# [DUP] wann kommt wohl 2004.3 oder 2005?

## eQuin

weiß jemand was dazu?

----------

## Lenz

When it's done[tm].  :Wink: 

----------

## Inte

Wann erscheint Live CD 2004_3?

Immer schön langsam! Warum denn so ungeduldig? Ist ja fast so, als ob alle auf GNU/Hurd warten würden.  :Wink: 

----------

## Lenz

 *Inte wrote:*   

> Wann erscheint Live CD 2004_3?
> 
> Immer schön langsam! Warum denn so ungeduldig? Ist ja fast so, als ob alle auf GNU/Hurd warten würden. 

 

Also [DUP]...

Wenn du keine Hardwareprobleme beim Booten hast, ist es ohehin egal von welcher Live-CD du installierst.

## BEREITGESTELLTE DATEN

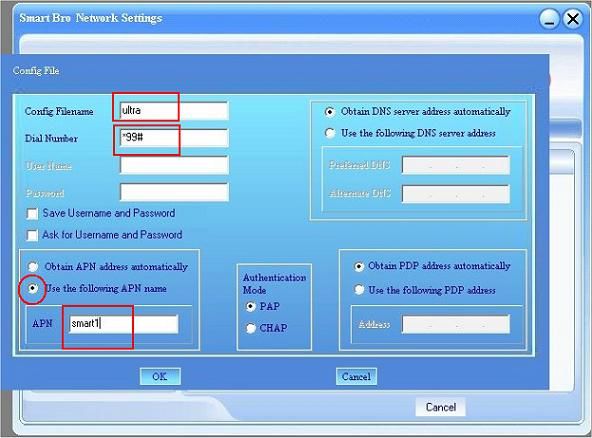The width and height of the screenshot is (592, 438).
Task: Click the Password text field
Action: [174, 193]
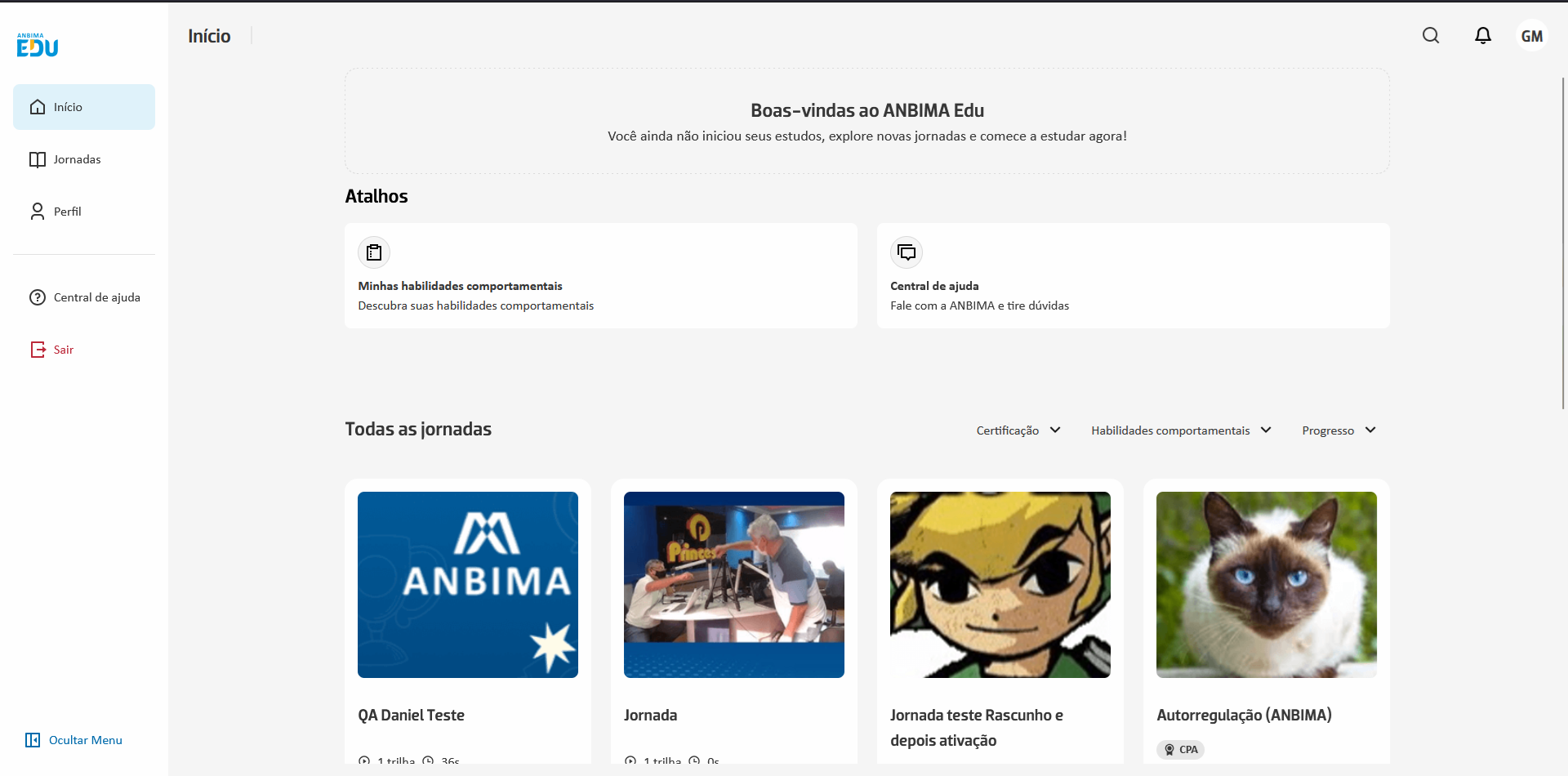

## AUFGABENSTELLUNG
(a) Gib den Absatz aus dem Forumsthread, der mit „Wenn du keine Hardwareprobleme“ beginnt, in einem kürzeren Satz wieder.
(b) Führe den Forumsthread über die Veröffentlichung von 2004.3 im Anschluss an seinen letzten Satz weiter.
Die Daten sind eigenständiges Material und gehören nicht zum Forumsthread.

## ANTWORTEN JE AUFGABE
(a) Ohne Hardwareprobleme beim Booten spielt es keine Rolle, von welcher Live-CD man installiert.

(b)
----------

## Earthwings

 *Inte wrote:*   

> Wann erscheint Live CD 2004_3?
> 
> 

 

Bitte im von Inte genannten Thread posten. Mehr Informationen gibt es auch unter http://www.gentoo.org/proj/en/releng/ und im aktuellen GWN (Umstellung auf halbjährliche Releases, siehe Nutzerbefragung). Generell gilt aber "es erscheint, wenn es fertig ist".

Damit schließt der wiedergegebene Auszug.